*** RECORDS SHOWN Section Begins ***

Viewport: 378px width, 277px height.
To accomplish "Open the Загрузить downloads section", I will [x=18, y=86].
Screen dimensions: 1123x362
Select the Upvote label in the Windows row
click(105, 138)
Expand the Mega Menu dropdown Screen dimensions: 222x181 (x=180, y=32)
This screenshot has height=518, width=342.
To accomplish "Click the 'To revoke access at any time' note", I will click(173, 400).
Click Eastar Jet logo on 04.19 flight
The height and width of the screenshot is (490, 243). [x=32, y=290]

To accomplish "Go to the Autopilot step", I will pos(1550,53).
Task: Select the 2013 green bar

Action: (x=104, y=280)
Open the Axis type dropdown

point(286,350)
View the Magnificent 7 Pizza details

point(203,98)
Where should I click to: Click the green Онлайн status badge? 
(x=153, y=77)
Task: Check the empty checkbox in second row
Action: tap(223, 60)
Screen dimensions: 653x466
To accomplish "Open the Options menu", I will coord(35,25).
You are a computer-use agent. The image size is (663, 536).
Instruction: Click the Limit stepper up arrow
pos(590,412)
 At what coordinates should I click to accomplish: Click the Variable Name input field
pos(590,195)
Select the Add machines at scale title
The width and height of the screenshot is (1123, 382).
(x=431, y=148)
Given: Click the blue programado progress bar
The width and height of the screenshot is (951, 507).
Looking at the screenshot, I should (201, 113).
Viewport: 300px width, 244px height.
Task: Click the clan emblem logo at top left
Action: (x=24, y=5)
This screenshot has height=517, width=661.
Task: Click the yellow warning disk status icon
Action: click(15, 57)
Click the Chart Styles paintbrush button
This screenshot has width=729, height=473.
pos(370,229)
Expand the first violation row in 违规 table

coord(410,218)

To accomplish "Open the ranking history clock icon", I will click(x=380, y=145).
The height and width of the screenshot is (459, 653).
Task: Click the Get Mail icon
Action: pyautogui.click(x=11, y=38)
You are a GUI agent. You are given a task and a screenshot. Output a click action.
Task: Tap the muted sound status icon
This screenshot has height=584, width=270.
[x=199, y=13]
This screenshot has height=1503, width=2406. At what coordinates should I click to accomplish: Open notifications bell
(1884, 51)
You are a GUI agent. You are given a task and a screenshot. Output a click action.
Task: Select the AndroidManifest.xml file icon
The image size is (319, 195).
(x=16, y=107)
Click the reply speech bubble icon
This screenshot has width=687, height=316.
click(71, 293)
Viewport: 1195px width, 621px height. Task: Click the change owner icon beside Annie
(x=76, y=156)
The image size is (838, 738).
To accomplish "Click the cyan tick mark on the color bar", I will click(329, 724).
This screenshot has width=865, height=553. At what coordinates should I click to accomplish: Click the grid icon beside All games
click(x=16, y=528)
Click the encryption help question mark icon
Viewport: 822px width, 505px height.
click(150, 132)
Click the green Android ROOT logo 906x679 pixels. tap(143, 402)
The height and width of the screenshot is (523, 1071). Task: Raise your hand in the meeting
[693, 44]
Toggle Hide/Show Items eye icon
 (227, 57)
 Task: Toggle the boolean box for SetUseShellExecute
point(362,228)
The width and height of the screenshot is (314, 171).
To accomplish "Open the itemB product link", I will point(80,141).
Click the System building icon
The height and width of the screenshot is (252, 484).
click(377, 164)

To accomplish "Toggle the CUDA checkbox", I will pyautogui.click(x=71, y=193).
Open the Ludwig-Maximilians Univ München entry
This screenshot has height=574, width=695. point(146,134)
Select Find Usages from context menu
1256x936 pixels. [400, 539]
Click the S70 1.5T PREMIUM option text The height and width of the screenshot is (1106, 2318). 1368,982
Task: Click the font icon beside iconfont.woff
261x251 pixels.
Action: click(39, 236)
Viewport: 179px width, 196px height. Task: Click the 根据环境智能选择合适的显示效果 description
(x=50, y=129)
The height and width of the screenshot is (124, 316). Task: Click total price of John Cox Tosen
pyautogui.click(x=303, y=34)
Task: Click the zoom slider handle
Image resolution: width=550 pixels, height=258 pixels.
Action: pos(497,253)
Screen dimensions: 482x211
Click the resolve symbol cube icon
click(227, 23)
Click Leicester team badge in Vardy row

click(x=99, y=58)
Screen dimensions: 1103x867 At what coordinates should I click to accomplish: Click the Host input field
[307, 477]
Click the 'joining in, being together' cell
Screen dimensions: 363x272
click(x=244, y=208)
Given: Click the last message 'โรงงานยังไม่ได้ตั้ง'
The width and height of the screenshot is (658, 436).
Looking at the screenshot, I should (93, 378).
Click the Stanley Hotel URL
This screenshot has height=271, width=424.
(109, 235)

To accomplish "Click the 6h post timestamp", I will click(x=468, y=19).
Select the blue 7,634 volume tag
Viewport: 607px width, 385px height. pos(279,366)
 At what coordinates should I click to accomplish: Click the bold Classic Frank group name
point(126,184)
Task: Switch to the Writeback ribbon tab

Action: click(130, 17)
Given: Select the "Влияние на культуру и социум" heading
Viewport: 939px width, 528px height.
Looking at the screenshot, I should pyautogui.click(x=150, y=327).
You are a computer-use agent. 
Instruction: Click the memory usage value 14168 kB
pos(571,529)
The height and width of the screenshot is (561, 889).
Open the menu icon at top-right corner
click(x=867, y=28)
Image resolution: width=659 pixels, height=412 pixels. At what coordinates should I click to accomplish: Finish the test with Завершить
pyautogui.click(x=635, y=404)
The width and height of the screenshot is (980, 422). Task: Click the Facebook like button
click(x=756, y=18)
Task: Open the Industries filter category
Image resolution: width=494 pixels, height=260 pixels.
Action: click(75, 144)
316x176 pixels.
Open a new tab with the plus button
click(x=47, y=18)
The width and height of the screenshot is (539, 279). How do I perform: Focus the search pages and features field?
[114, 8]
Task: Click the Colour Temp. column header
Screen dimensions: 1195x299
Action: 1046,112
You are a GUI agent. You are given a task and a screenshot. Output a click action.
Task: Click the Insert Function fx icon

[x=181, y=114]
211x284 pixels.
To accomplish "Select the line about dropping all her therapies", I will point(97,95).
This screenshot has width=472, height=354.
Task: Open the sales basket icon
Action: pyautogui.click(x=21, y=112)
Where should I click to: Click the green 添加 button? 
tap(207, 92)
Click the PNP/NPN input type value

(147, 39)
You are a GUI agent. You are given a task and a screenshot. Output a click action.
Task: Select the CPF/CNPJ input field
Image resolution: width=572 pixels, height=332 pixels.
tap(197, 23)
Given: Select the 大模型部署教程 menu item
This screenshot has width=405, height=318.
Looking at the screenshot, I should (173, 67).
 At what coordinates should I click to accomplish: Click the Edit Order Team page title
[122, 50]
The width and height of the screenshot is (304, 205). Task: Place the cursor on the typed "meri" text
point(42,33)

*** RECORDS SHOWN Section Ends ***

**WHAT TO WORK ON:** All entries must be repeated exactly.

**THE COMPLETED TASK:**
Viewport: 378px width, 277px height.
To accomplish "Open the Загрузить downloads section", I will [x=18, y=86].
Screen dimensions: 1123x362
Select the Upvote label in the Windows row
click(105, 138)
Expand the Mega Menu dropdown Screen dimensions: 222x181 (x=180, y=32)
This screenshot has height=518, width=342.
To accomplish "Click the 'To revoke access at any time' note", I will click(173, 400).
Click Eastar Jet logo on 04.19 flight
The height and width of the screenshot is (490, 243). [x=32, y=290]

To accomplish "Go to the Autopilot step", I will pos(1550,53).
Task: Select the 2013 green bar

Action: (x=104, y=280)
Open the Axis type dropdown

point(286,350)
View the Magnificent 7 Pizza details

point(203,98)
Where should I click to: Click the green Онлайн status badge? 
(x=153, y=77)
Task: Check the empty checkbox in second row
Action: tap(223, 60)
Screen dimensions: 653x466
To accomplish "Open the Options menu", I will coord(35,25).
You are a computer-use agent. The image size is (663, 536).
Instruction: Click the Limit stepper up arrow
pos(590,412)
 At what coordinates should I click to accomplish: Click the Variable Name input field
pos(590,195)
Select the Add machines at scale title
The width and height of the screenshot is (1123, 382).
(x=431, y=148)
Given: Click the blue programado progress bar
The width and height of the screenshot is (951, 507).
Looking at the screenshot, I should (201, 113).
Viewport: 300px width, 244px height.
Task: Click the clan emblem logo at top left
Action: (x=24, y=5)
This screenshot has height=517, width=661.
Task: Click the yellow warning disk status icon
Action: click(15, 57)
Click the Chart Styles paintbrush button
This screenshot has width=729, height=473.
pos(370,229)
Expand the first violation row in 违规 table

coord(410,218)

To accomplish "Open the ranking history clock icon", I will click(x=380, y=145).
The height and width of the screenshot is (459, 653).
Task: Click the Get Mail icon
Action: pyautogui.click(x=11, y=38)
You are a GUI agent. You are given a task and a screenshot. Output a click action.
Task: Tap the muted sound status icon
This screenshot has height=584, width=270.
[x=199, y=13]
This screenshot has height=1503, width=2406. At what coordinates should I click to accomplish: Open notifications bell
(1884, 51)
You are a GUI agent. You are given a task and a screenshot. Output a click action.
Task: Select the AndroidManifest.xml file icon
The image size is (319, 195).
(x=16, y=107)
Click the reply speech bubble icon
This screenshot has width=687, height=316.
click(71, 293)
Viewport: 1195px width, 621px height. Task: Click the change owner icon beside Annie
(x=76, y=156)
The image size is (838, 738).
To accomplish "Click the cyan tick mark on the color bar", I will click(329, 724).
This screenshot has width=865, height=553. At what coordinates should I click to accomplish: Click the grid icon beside All games
click(x=16, y=528)
Click the encryption help question mark icon
Viewport: 822px width, 505px height.
click(150, 132)
Click the green Android ROOT logo 906x679 pixels. tap(143, 402)
The height and width of the screenshot is (523, 1071). Task: Raise your hand in the meeting
[693, 44]
Toggle Hide/Show Items eye icon
 (227, 57)
 Task: Toggle the boolean box for SetUseShellExecute
point(362,228)
The width and height of the screenshot is (314, 171).
To accomplish "Open the itemB product link", I will point(80,141).
Click the System building icon
The height and width of the screenshot is (252, 484).
click(377, 164)

To accomplish "Toggle the CUDA checkbox", I will pyautogui.click(x=71, y=193).
Open the Ludwig-Maximilians Univ München entry
This screenshot has height=574, width=695. point(146,134)
Select Find Usages from context menu
1256x936 pixels. [400, 539]
Click the S70 1.5T PREMIUM option text The height and width of the screenshot is (1106, 2318). 1368,982
Task: Click the font icon beside iconfont.woff
261x251 pixels.
Action: click(39, 236)
Viewport: 179px width, 196px height. Task: Click the 根据环境智能选择合适的显示效果 description
(x=50, y=129)
The height and width of the screenshot is (124, 316). Task: Click total price of John Cox Tosen
pyautogui.click(x=303, y=34)
Task: Click the zoom slider handle
Image resolution: width=550 pixels, height=258 pixels.
Action: pos(497,253)
Screen dimensions: 482x211
Click the resolve symbol cube icon
click(227, 23)
Click Leicester team badge in Vardy row

click(x=99, y=58)
Screen dimensions: 1103x867 At what coordinates should I click to accomplish: Click the Host input field
[307, 477]
Click the 'joining in, being together' cell
Screen dimensions: 363x272
click(x=244, y=208)
Given: Click the last message 'โรงงานยังไม่ได้ตั้ง'
The width and height of the screenshot is (658, 436).
Looking at the screenshot, I should (93, 378).
Click the Stanley Hotel URL
This screenshot has height=271, width=424.
(109, 235)

To accomplish "Click the 6h post timestamp", I will click(x=468, y=19).
Select the blue 7,634 volume tag
Viewport: 607px width, 385px height. pos(279,366)
 At what coordinates should I click to accomplish: Click the bold Classic Frank group name
point(126,184)
Task: Switch to the Writeback ribbon tab

Action: click(130, 17)
Given: Select the "Влияние на культуру и социум" heading
Viewport: 939px width, 528px height.
Looking at the screenshot, I should pyautogui.click(x=150, y=327).
You are a computer-use agent. 
Instruction: Click the memory usage value 14168 kB
pos(571,529)
The height and width of the screenshot is (561, 889).
Open the menu icon at top-right corner
click(x=867, y=28)
Image resolution: width=659 pixels, height=412 pixels. At what coordinates should I click to accomplish: Finish the test with Завершить
pyautogui.click(x=635, y=404)
The width and height of the screenshot is (980, 422). Task: Click the Facebook like button
click(x=756, y=18)
Task: Open the Industries filter category
Image resolution: width=494 pixels, height=260 pixels.
Action: click(75, 144)
316x176 pixels.
Open a new tab with the plus button
click(x=47, y=18)
The width and height of the screenshot is (539, 279). How do I perform: Focus the search pages and features field?
[114, 8]
Task: Click the Colour Temp. column header
Screen dimensions: 1195x299
Action: 1046,112
You are a GUI agent. You are given a task and a screenshot. Output a click action.
Task: Click the Insert Function fx icon

[x=181, y=114]
211x284 pixels.
To accomplish "Select the line about dropping all her therapies", I will point(97,95).
This screenshot has width=472, height=354.
Task: Open the sales basket icon
Action: pyautogui.click(x=21, y=112)
Where should I click to: Click the green 添加 button? 
tap(207, 92)
Click the PNP/NPN input type value

(147, 39)
You are a GUI agent. You are given a task and a screenshot. Output a click action.
Task: Select the CPF/CNPJ input field
Image resolution: width=572 pixels, height=332 pixels.
tap(197, 23)
Given: Select the 大模型部署教程 menu item
This screenshot has width=405, height=318.
Looking at the screenshot, I should (173, 67).
 At what coordinates should I click to accomplish: Click the Edit Order Team page title
[122, 50]
The width and height of the screenshot is (304, 205). Task: Place the cursor on the typed "meri" text
point(42,33)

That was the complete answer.